TASKS AND EXERCISES |
1 > Repeat the part of the UTF-9 mailing-list message between "From: <jcowan@reutershealth.com>" and "any of 80-9F.", inclusive, copying it word for word.
2 > Pick up the UTF-9 mailing-list message where it stops and keep writing it.

[begin PASSAGE GIVEN]

Re: Unicode forms for internal storage - BOCU-1 speed

From: Philippe Verdy (verdy_p@wanadoo.fr)
Date: Thu Jan 22 2004 - 16:48:50 EST

  • Next message: Mike Ayers: "RE: Unicode forms for internal storage - BOCU-1 speed"

    From: <jcowan@reutershealth.com>
    To: "Philippe Verdy" <verdy_p@wanadoo.fr>
    Cc: "Markus Scherer" <markus.scherer@jtcsv.com>; <unicode@unicode.org>
    Sent: Thursday, January 22, 2004 10:26 PM
    Subject: Re: Unicode forms for internal storage - BOCU-1 speed

    > Philippe Verdy scripsit:
    >
    > > Is the other competing UTF-9 from Jerome Abela this one:
    >
    > No. Abela's version preserves all of 00-7F and A0-FF, packing all the rest
    > of Unicode into sequences beginning with any of 80-9F.

    Thanks for pointing this.

    By the way, I don't think that there's an official reference that attributes
    the acronym "UTF-9" to any of these encoding forms. I think that if "UTF-9"

[end PASSAGE GIVEN]
[begin MATERIAL PROVIDED]

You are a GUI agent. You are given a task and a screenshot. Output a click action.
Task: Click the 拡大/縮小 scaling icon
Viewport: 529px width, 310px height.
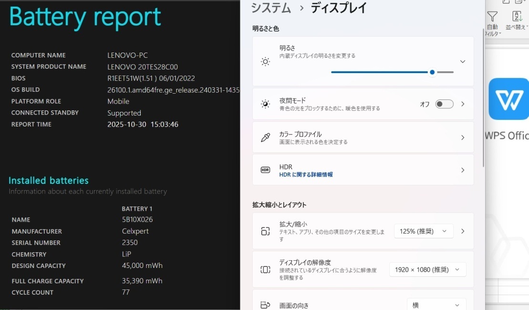click(266, 231)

[end MATERIAL PROVIDED]

RESULTS FOR EACH TASK |
1 >
From: <jcowan@reutershealth.com>
    To: "Philippe Verdy" <verdy_p@wanadoo.fr>
    Cc: "Markus Scherer" <markus.scherer@jtcsv.com>; <unicode@unicode.org>
    Sent: Thursday, January 22, 2004 10:26 PM
    Subject: Re: Unicode forms for internal storage - BOCU-1 speed

    > Philippe Verdy scripsit:
    >
    > > Is the other competing UTF-9 from Jerome Abela this one:
    >
    > No. Abela's version preserves all of 00-7F and A0-FF, packing all the rest
    > of Unicode into sequences beginning with any of 80-9F.

2 >
    is used it should be agreed by Unicode as being an official unique
    representation. The other forms requiring another encoding label not
    starting by "UTF" which should be reserved to encoding forms approved by
    Unicode and ISO/IEC 10646.

    We have already suffered in the past of the confusion caused by various
    interpretation of "UTF-8" (until CESU-8 was documented, and the acronym
    "UTF-8" removed from the JNI documentation for Java) and by confusions
    between UTF-16/UTF-16BE/UTF-16LE/UCS2... I think then that "UTF-9" is a bad
    acronym to refer to a specific unapproved (not-standard) encoding form, and
    its use in this mailing list is just adding more confusion because there's
    no such "UTF-9" standard until it is documented by a IETF/ISO/IEC 10646 RFC
    or by Unicode.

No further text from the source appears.